◆ Source extract:
_ _ _ _

# Good Freeware Webpage Maker for ABSOLUTE Beginner



## Gary R (Aug 9, 2001)

By beginner I mean i can spell "HTML" but that's about all 
Would like a freeware prog that would allow me to, among other things, upload pictures and put descriptive text with them, and if possible 2 pictures side by side with text so I could get 4 to a page.
Earthlink (who I would be using) has a "Make your own webpage"--type program, but doesn't look like it would serve my purposes, far as I could tell I'd be limited to one large page, instead of a page each for say, favorite links, Geneology and pictures with text, and various pictures with text.

Note: I do NOT have "Frontpage Express" or whatever the Windows program is called.

Using Windows 98SE (Vers.: 4.10.2222A); 256 Mb RAM, DirectX 6.1a & 56K Modem.

ALSO -- what's a good FTP prog for absolute beginner?


----------



## hewee (Oct 26, 2001)

I don't know Gary but there is Frontpage Express and also Frontpage.

The Frontpage Express is free.

http://www.google.com/search?hl=en&ie=UTF-8&q=Frontpage+Express&btnG=Google+Search

See this site.
http://www.accessfp.net/fpexpress.htm


----------



## RandyG (Jun 26, 2000)

Take a look at WebDwarf.


----------



## joneq (Jun 19, 2003)

Try out this one 
http://www.nvu.com/ then use this tutorial to get you started.
http://www.thesitewizard.com/gettingstarted/mozillacomposer1.shtml' I'm in the same boat


----------



## Gary R (Aug 9, 2001)

Argh!! I was very interested in "Web Dwarf", but gathered from a Feb. 2004 Users' review at Download.com that its a trial version of another Webpage editor the company makes, and is limited to ONE page. 

Soooo .... Guess I'll look at the others mentioned again.


----------



## Elvandil (Aug 1, 2003)

Just bought the full version of WebEasy Pro after trying the free, not time-limited, WebEasy Express (limited to 3 pages but you can add 3 more by starting another project):

http://www.v-com.com/product/Web_Easy_Pro_Free_Trial.html

The full version has a full CD of templates and graphics, and an FTP client (any FTP client will work, FTP Wanderer is free and as good as any pay program: http://www.pablovandermeer.nl/ftp_wanderer.html ).

There are a lot of free web page templates available on the net. Just search.


----------



## hewee (Oct 26, 2001)

Look here

http://www.all4you.dk/FreewareWorld/links.php?cat=002


----------



## Gary R (Aug 9, 2001)

Looked at the "Freeware World" site, and unless I missed something along the way, they appeared mainly to have website & pagemaking-type utilities for websites, but not many programs -- and not much on if they were for Pro's or beginners (like me, who can spell 'HTML' but that's about all.)
Argh, turning out to be bigger headache than I thought it would be in finding _something_, but have 10 Mb's of Earthlink space sitting there unused which should be enough for a small site I guess....

Anyone using the "Make your own webpage" setup on Earthlink, & if so what can u do with it regarding pictures, & number of pages  
Think they have a FTP program of some sort, how easy is that to use? Don't intend to use the "Make Your own" unless I have to, though.


----------



## Elvandil (Aug 1, 2003)

Frontpage Express was really a very nice WYSIWYG design program. I think Microsoft stopped including it with IE because it was so good that no one wnated to buy the full Frontpage.

_ _ _ _

◆ Extracted information:
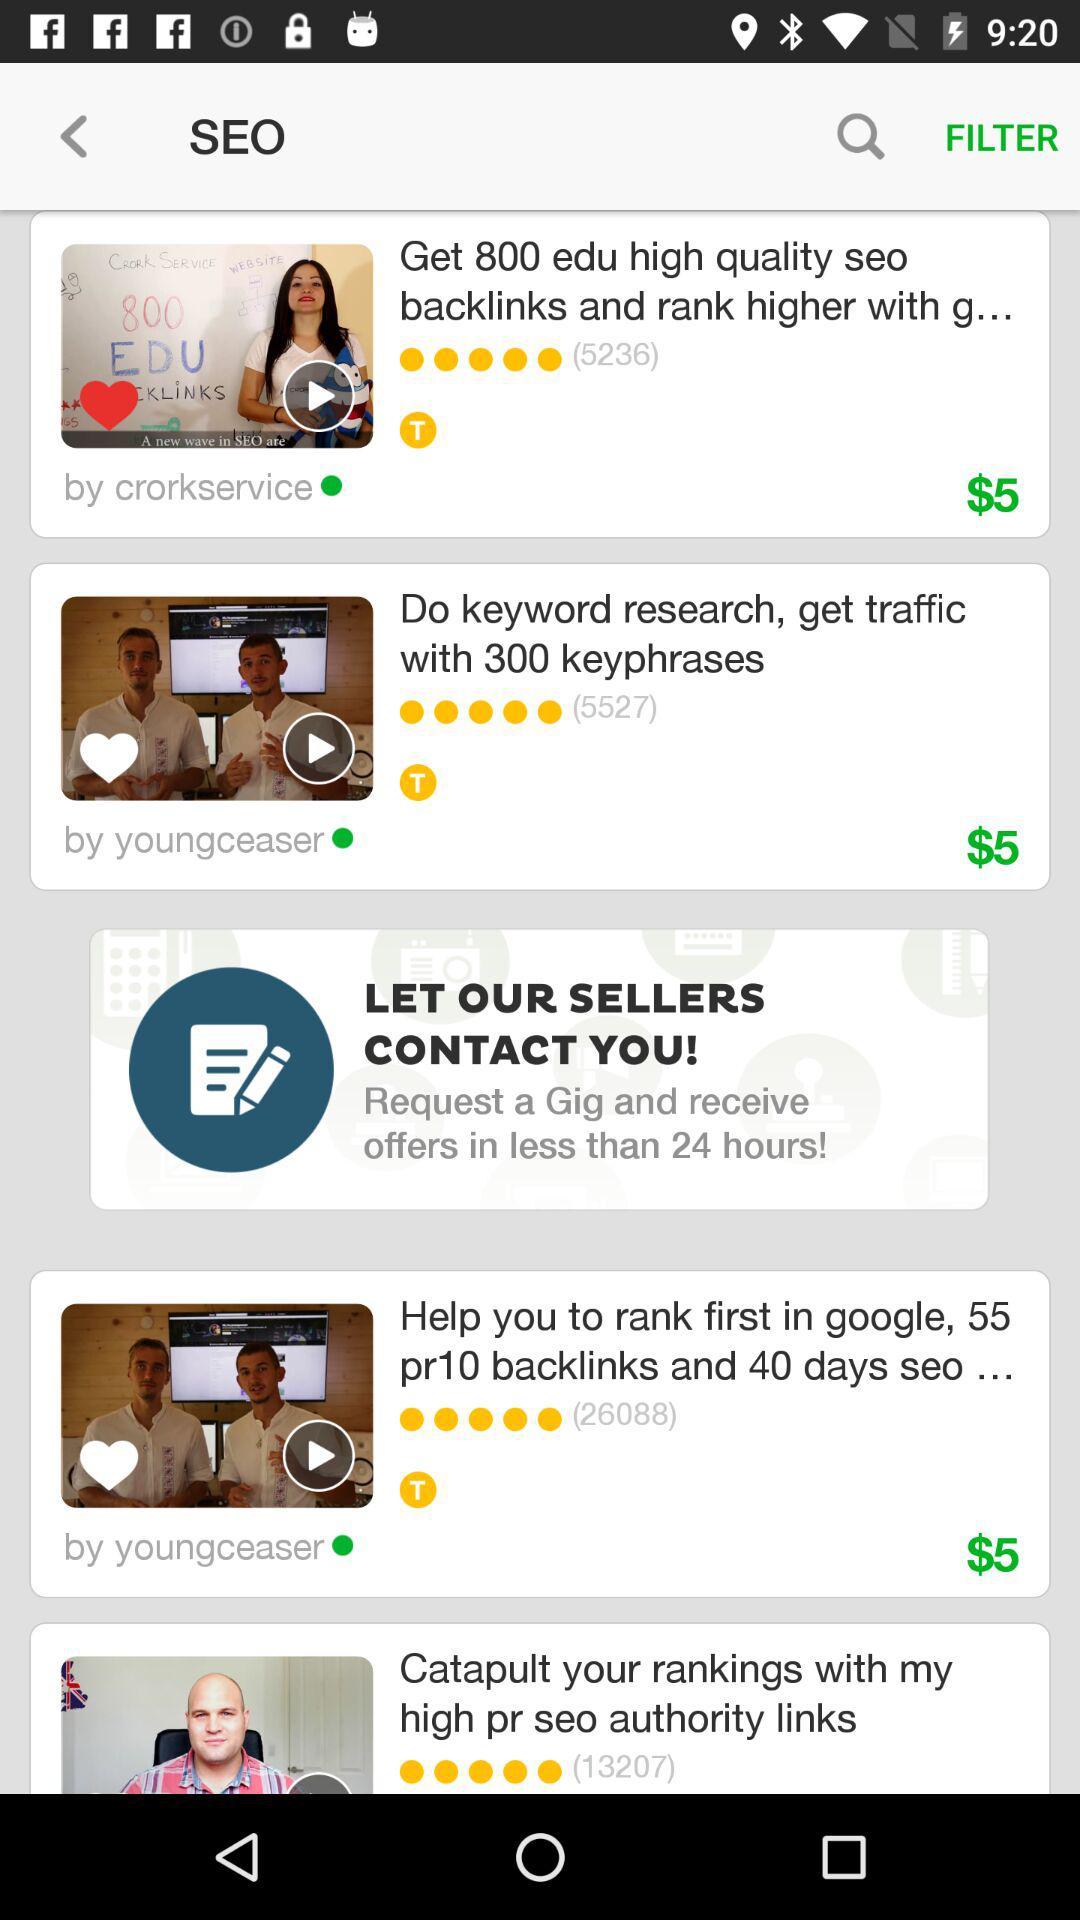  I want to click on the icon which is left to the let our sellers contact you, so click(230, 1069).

_ _ _ _

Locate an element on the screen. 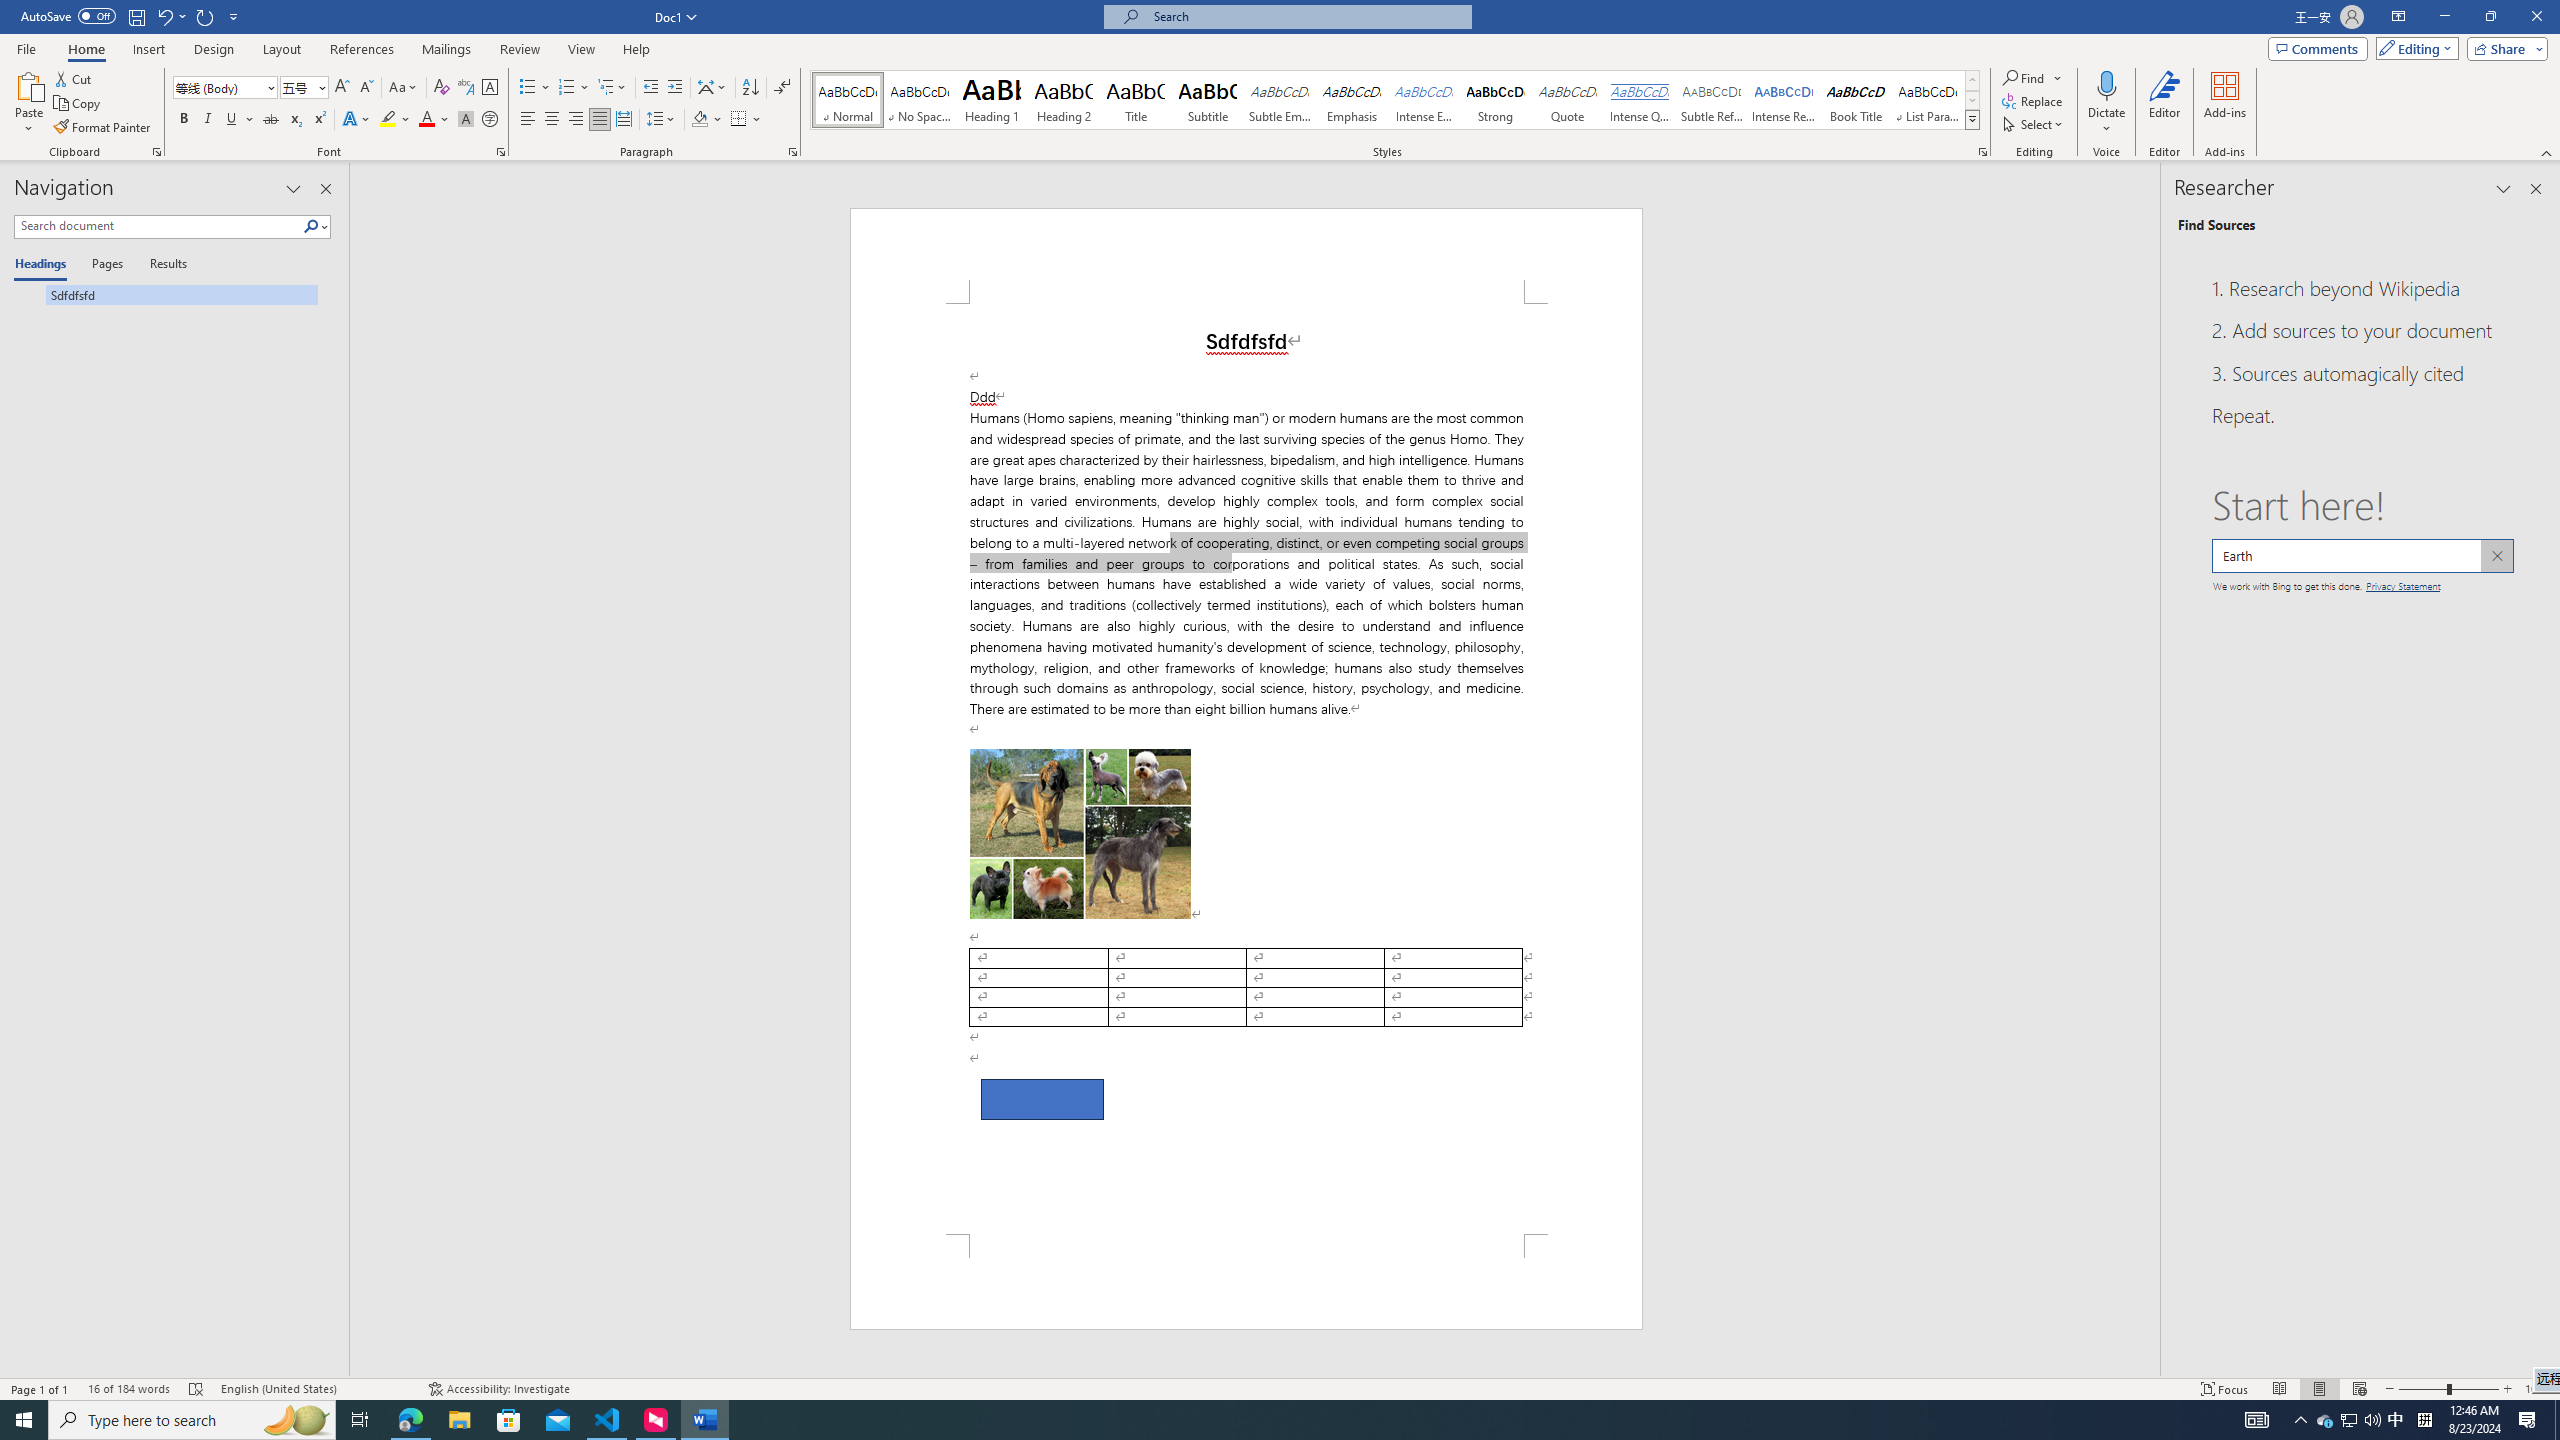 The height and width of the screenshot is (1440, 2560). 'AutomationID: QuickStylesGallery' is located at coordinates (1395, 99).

_ _ _ _

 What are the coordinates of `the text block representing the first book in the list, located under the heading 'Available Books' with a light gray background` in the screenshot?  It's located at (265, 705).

_ _ _ _

◆ Prompt: Name every distinct user who posts in the forum thread on beginner webpage makers, each only once.

◆ Task response: Gary R, hewee, RandyG, joneq, Elvandil